Les gendarmes étaient surtout à l’extérieur du camp. Certains s’amusaient à mettre un coup de pied dans les tables où reposaient l’eau et la nourriture offerts par des femmes aux réfugiés espagnols. A l’intérieur du camp, j’ai croisé une fois un gendarme accompagnant un camion de pain. J’avais une arme américaine, un pistolet six/trente cinq. On a entouré en masse le camion et chacun par chaque côté a pris plusieurs pains [rires].

Et les tirailleurs sénégalais, comment se comportaient-ils ? 

Comme avec les gendarmes, il fallait rester tranquille. Mais certains étaient mauvais.

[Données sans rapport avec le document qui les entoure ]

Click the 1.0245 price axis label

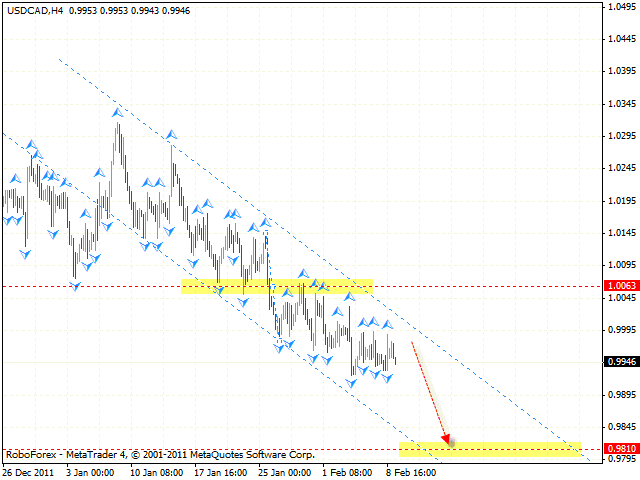click(x=620, y=168)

Ils ont commis des tentatives de viol sur des femmes du camp. D’autres ont donné à des Républicains des grenades, objet dont ils ignoraient le fonctionnement, qui se sont fait sauter.

Et les soldats marocains ? 

C’est toujours pareil, des bons et des mauvais. Certains, quand ils pouvaient, ils envoyaient leurs chevaux contre nous ! Ils les faisaient ruer pour qu’ils nous frappent !

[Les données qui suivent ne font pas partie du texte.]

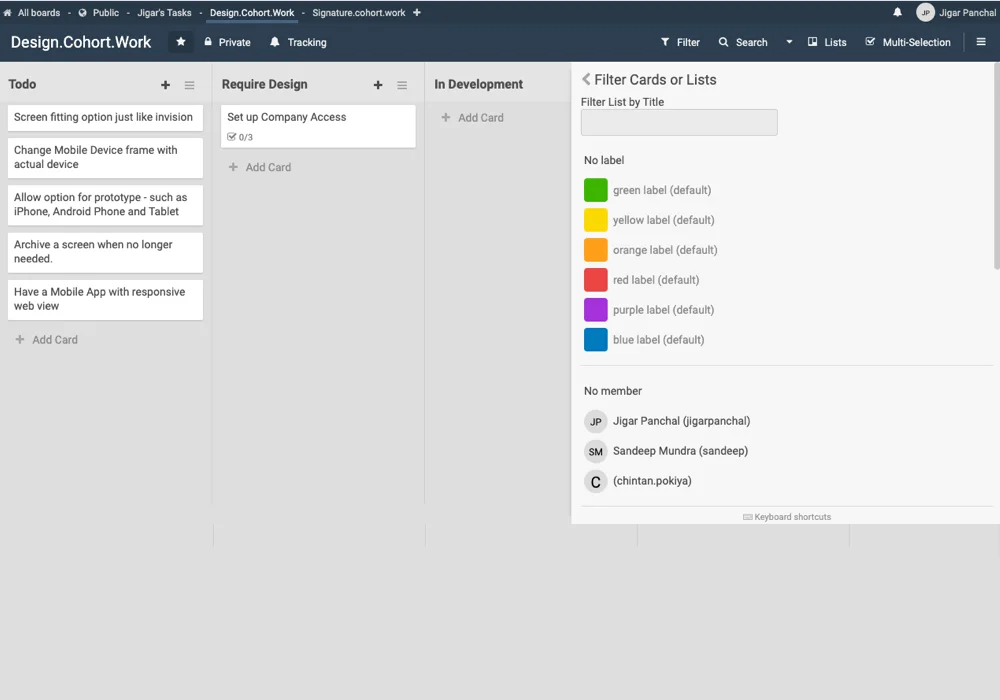Open the notifications bell
Image resolution: width=1000 pixels, height=700 pixels.
tap(897, 13)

Jusqu’en juin 1940 vous êtes restés là-bas ?

Oui, jusqu’à l’Armistice. Puis, on nous a été rassemblés. On nous a annoncé la fin de la guerre et offert un repas. Et on nous a emmenés au camp de Gurs en prenant le train à Oloron. Je suis resté à Gurs jusqu’à novembre 40. Puis, j’ai été envoyé dans une compagnie de travail en Ariège pour la construction d’une route qui avait été démolie. Nous étions logés dans des maisons abandonnées aux sols enneigés et sales, sans lumière ni eau ni lit. Rien. On prenait du bois aux voisins pour le brûler dans la cheminée. Ensuite, nous nous sommes organisés. J’ai passé l’hiver sur ce chantier. On travaillait par équipe de quatre par tour de dix minutes : dix minutes à travailler dans l’eau gelée et dix minutes dehors à se réchauffer. Pour repas, on avait du topinambour bouilli. Et on a encore eu la dysenterie ! Puis, un jour, un camion de gendarmes nous a emmenés au camp de Noé à Toulouse. Deux jours plus tard, nous avons été conduits en train à Montpon, en Dordogne et livrés aux Allemands. Nous avions été échangés par Pétain pour prendre la relève des prisonniers français envoyés en Allemagne. Les Allemands nous ont amenés au camp de Saint-Médard en Jalles. Nous étions deux mille. Chaque matin à 6h ou chaque soir à 18h, nous étions escortés pour aller travailler à la base sous-marine. Nous nous rendions en train jusqu’à Saint-Louis puis nous marchions jusqu’à Bordeaux. Nous avons réalisé toutes sortes de travaux à commencer par le déchargement de wagons de sable, de gravier, de fer ou de ciment. En février 1938, nous avons été déplacés à la caserne Niel. Nous réalisions différents sabotages comme mettre du bois ou tordre la ferraille des rails du train pour qu’il déraille ou encore  mettre des sacs de ciment dans les compresseurs pour arrêter les bétonnières. On montait tous sur les sacs pour tasser le ciment ! Nous n’avons jamais été pris par les Allemands : ils étaient absents ou alors avaient le dos tourné. Nous n’appartenions à aucun mouvement de résistance : on était contre le régime allemand. Il y avait seulement trois Allemands démocrates avec lesquels on s’entendait : ils menaient des actes de désobéissance.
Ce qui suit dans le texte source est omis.